Evaluation. Identical to a direct multiply(x, h) (within rounding) but memory-bounded and streaming.

Task 15 — Inverse / division of a power series (Newton's method)¶

Problem. Given a polynomial / power series A(x) with A(0) ≠ 0, compute its inverse B(x) modulo x^k such that A·B ≡ 1 (mod x^k), using FFT/NTT and Newton iteration: B_{2t} = B_t·(2 − A·B_t) mod x^{2t}, doubling the precision each step.

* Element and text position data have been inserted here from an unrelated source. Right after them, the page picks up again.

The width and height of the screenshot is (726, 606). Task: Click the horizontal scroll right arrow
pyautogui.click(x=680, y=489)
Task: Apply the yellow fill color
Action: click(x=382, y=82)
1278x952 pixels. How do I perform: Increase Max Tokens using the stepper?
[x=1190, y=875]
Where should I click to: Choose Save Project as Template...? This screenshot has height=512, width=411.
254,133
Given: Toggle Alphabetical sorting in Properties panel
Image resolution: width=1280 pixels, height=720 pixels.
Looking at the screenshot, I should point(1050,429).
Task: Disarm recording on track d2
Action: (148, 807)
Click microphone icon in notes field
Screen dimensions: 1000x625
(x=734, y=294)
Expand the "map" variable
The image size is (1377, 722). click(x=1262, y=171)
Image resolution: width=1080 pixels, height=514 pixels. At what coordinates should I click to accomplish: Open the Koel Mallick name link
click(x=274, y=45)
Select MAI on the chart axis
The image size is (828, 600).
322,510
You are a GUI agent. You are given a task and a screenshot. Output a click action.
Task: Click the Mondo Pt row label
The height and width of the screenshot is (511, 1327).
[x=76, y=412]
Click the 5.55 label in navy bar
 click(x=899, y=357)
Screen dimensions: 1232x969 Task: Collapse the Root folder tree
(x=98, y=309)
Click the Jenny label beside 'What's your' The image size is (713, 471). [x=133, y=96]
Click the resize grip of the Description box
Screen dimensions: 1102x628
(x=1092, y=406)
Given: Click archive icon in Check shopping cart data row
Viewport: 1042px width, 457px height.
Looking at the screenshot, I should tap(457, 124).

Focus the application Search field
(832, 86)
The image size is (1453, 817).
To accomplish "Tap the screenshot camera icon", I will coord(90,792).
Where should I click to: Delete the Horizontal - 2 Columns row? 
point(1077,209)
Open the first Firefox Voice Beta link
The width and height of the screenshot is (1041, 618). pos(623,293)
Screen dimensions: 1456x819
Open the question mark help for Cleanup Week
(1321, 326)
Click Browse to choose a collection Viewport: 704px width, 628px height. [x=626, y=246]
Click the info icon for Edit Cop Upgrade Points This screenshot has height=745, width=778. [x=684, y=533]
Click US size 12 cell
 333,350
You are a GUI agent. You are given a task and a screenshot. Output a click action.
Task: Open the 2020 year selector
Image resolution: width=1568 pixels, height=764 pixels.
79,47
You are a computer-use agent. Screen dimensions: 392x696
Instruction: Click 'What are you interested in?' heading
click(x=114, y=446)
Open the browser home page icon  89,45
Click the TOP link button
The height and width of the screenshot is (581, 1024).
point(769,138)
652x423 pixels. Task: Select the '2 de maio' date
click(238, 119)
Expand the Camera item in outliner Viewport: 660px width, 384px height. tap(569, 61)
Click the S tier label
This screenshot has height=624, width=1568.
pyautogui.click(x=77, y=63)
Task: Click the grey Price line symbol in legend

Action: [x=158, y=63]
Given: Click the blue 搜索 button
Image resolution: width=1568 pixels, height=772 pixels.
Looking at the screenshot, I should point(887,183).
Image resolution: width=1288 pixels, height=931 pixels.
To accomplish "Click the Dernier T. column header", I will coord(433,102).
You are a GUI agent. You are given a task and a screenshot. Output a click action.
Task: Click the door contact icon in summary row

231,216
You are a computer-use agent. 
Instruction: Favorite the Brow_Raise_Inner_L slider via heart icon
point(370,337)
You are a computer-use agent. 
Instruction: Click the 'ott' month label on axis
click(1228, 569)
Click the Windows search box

I/O spec. Read k and A's first k coefficients (mod p); print B's first k coefficients.

Constraints. 1 ≤ k ≤ 2¹⁷, modulus 998244353.

Hint. Start B = [A[0]⁻¹]. Each Newton step doubles the known precision and costs one NTT convolution; total O(k log k) because the work geometric-sums. This is the building block for fast polynomial division and exp/log of series.

Starter — Python.

def series_inverse(a, k):
    # TODO: Newton iteration B = B*(2 - A*B) mod x^len, doubling length
    pass

Evaluation. Verify convolve(a, b)[:k] equals [1, 0, 0, …] mod p.

Testing Guidance (applies to all tasks)¶

• Schoolbook oracle. Diff every FFT/NTT result against the O(n²) schoolbook convolution (Task 4) on thousands of random small inputs.
• Round-trip. IFFT(FFT(a)) ≈ a (within 1e-6 for FFT, exactly for NTT) isolates transform bugs from convolution bugs.
• Precision telemetry. For complex FFT, log max |x − round(x)|; if it nears 0.5, you are about to round wrong — split coefficients or use NTT.
• Known answers. [1,1]^∗k = row k of Pascal's triangle; square([1,1,1]) = [1,2,3,2,1].
• Edge cases. Empty inputs, length 1, already-power-of-two lengths, negative coefficients, large coefficients near the precision ceiling.
• Padding. Always pad to next_pow2(len(a)+len(b)−1) to avoid cyclic wrap-around (aliasing).

Suggested Order and Difficulty Progression¶

Submission Checklist (per task)¶

• Solved in all three languages (Go, Java, Python).
• Diffed against the schoolbook oracle on random inputs.
• Padding to a power of two ≥ len(a)+len(b)−1 confirmed.
• Inverse scaling (1/n or n⁻¹ mod p) applied exactly once.
• For NTT: prime/root pair asserted valid (n | p−1).
• Edge cases (empty, length 1, negatives) handled.
• Complexity is O(n log n) — no accidental O(n²) inner loop.